Document —

=======

We had the opportunity to ask Benson and Moorhead some questions about Spring and some upcoming projects, so let’s get right to it.

iHorror: What were some of the challenges in working on a bigger film like Spring compared to a smaller one like Resolution? Do you prefer the larger or smaller scale?

Justin Benson and Aaron Moorhead: SPRING was hard because our trailer was too big, they had trouble towing it down to the beach, and being inside it gave Justin the exact opposite of claustrophobia.

But honestly, the challenge wasn’t anything related to creative control, thank God. We had complete control of SPRING. It’s mostly that things expand exponentially in how complicated they get when you involve more people and a larger story. It sometimes seems like it would have been physically impossible to make the film with a hundred dollars less than we had. The budget for SPRING was really modest, though, and as producers we had a strong grasp on where and why it was being spent, plus our producer David Lawson is a demigod. It’s a miracle that a movie like Transformers doesn’t cost 3 billion dollars and either never finish or become a complete mess — maybe Michael Bay should get more credit.

We definitely sit most comfortably at a level where we feel like everyone has what they need and is provided for, but not then by proxy giving up our craving to do as many jobs as we can get our hands on (directing, cinematography, editing, producing, writing, vfx, etc). On Resolution we had fantasies of future work with a legitimate budget, and on Spring we had fantasies of running off with a camera and two of our favorite actors and inventing something. It comes and goes with the tide.

iH: You talk a lot about building mythology with your movies, and with Spring in particular it plays right into the love story backbone. Which idea came first with Spring? The love story or the mythology?

JB & AM: At a certain point it all blends together into story-mush. You know you want to tell a love story, at some point in your life you also get this idea about a very special type of monster that you’ve never seen before, you create characters, make them talk, put them in situations…it’s hard to pin something like that down, and honestly it’s just a lot of hard work to sit at your desk and think something new up. It’s really just a recipe of a lot of hours sweating and thinking hard and trying not to look at the internet, and the script is the result.

WARNING: MINORLY SPOILERISH LANGUAGE AHEAD.

iH: One of the lines from Spring that really stuck with me was the one that said something along the lines of “Just because you haven’t seen something before doesn’t mean it’s supernatural.” Can you talk a little bit about keeping the mythology grounded in reality?

JB & AM: As natural skeptics ourselves, we always have to ask what would make me keep thinking after the movie’s over? If we don’t buy the possibility in the natural world, it can only get under our skin for a second. But there’s something about Nadia in the film that you think…maybe. The Universal movie monsters (were-man, zombies, dracula, frankenstein) are all inventions with relatively arbitrary rules. We thought — what if there were a skeleton key sort of creature that inspired all of these, and the features that it took on reminded of our own evolution? A werewolf has fangs, like our ape ancestry. A Creature from the Black Lagoon has scales, like our primordial predecessors (sorry/not sorry for that PERFECT ALLITERATION). That tiny little potentially-coincidental crossover from each of our zeitgeist’s “monsters” was enough to intrigue the inner skeptic and to design something larger.

=======

Stored dataset items
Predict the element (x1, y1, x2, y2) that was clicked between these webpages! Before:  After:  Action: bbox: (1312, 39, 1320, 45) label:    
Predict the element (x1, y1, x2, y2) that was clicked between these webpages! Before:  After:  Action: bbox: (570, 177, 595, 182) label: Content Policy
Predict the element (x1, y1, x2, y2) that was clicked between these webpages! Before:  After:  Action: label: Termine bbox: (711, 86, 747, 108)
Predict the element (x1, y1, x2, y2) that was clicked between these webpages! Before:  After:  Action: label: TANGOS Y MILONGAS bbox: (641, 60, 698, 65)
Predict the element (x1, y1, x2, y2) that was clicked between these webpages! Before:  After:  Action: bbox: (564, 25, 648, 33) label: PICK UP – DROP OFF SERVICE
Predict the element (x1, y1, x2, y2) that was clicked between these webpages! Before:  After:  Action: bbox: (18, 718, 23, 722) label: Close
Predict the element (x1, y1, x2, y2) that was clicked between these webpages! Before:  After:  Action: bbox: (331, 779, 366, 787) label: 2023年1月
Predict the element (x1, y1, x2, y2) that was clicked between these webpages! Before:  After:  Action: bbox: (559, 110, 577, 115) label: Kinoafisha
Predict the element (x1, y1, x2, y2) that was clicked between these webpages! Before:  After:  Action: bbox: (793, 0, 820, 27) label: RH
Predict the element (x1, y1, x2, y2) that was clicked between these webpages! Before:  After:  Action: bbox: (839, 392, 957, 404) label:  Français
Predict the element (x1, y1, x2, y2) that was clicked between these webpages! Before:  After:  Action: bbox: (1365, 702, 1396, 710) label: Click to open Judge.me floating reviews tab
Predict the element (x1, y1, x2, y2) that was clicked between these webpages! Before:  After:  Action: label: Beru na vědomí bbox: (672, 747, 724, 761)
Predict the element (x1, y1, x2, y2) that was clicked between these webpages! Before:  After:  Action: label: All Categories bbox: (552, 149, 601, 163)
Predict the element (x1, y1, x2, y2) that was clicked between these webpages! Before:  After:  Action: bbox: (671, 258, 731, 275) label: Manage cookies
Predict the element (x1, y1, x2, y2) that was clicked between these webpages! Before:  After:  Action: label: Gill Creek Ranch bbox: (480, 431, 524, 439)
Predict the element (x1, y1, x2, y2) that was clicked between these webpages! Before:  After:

=======

Stated task — Could you carry the Spring interview forward from its final sentence? The listing has no connection to the Spring interview.

Task result —
iH: Another thing I thought you guys did really effectively was using things that secondary characters would talk about, which would maybe influence main character Evan’s thought process down the line. Examples that come to mind are when one of the guys that Evan meets up with in Italy tells a story about a woman who left him, and of course the old man’s mourning of his wife. Can you talk about that?

JB & AM: We are in love with our secondary characters. We have a firm belief that they’re more than a way to salt-and-pepper your story, and too often they feel like a tool by the writer to get somewhere with the plot. For us, our side characters are about exploring another human interaction, one perhaps that can inform the plot a bit, but much more so to deepen our understanding of who these people are.

Also, Nick Nevern is hilarious and we just want to keep him talking, y’know? There’s this idea people have that if one character says or does one thing, one inspirational thing to the main character, it can solve the problem the main character is having. But nothing can solve the death of Evan’s mother and his ensuing listlessness, nothing but time. So here’s this macho guy surrounded by a bunch of guys, all trying to make him feel better rather than empathize because they have no idea how else to do it, but the only way he can really move on is by spending the rest of the movie with him and just watching him do it. Humans are complicated.

END OF MINORLY SPOILERISH LANGUAGE

iH: I’m a huge fan of The Battery. How did you get involved with Jeremy Gardner?

JB & AM: We met him briefly at a festival in Amsterdam. He thought we were pricks. We thought he was awesome. We met him again in Brazil, he revised his opinion of us, we drank together, lots of late nights were had. Had to fight with SAG to let us cast him. You can see why we did that, he’s amazing. We are opening a timeshare in his beard.

iH: I think Spring might be the most romantic horror film I’ve seen. What romances in horror film history have stuck out to you as particularly noteworthy?

JB & AM: There’s a long history of love stories with horror elements or vice-versa, but we’d be lying to you if we said we watched them all and they inspired the film. We had no idea if a love story with a supernatural side would work, we were just really confident in the script.

iH: What is the status of your Aleister Crowley movie Beasts?

JB & AM: Train’s just about to leave the station!

iH: You said in one interview that Beasts might be the darkest thing you’ll ever do. Can you elaborate on that?

JB & AM: There’s no way to tell an Aleister Crowley story with a happy ending, it’s that simple. That complicated man’s life is not a happy story, and his personality tends to lean toward extremes that many people will have trouble accepting. But it’s amazing in its meanness, its darkness is kind of like that of Boogie Nights (remember what the 3rd act becomes) or There Will Be Blood. We guarantee the film will still be fun to watch, but happy it will not be.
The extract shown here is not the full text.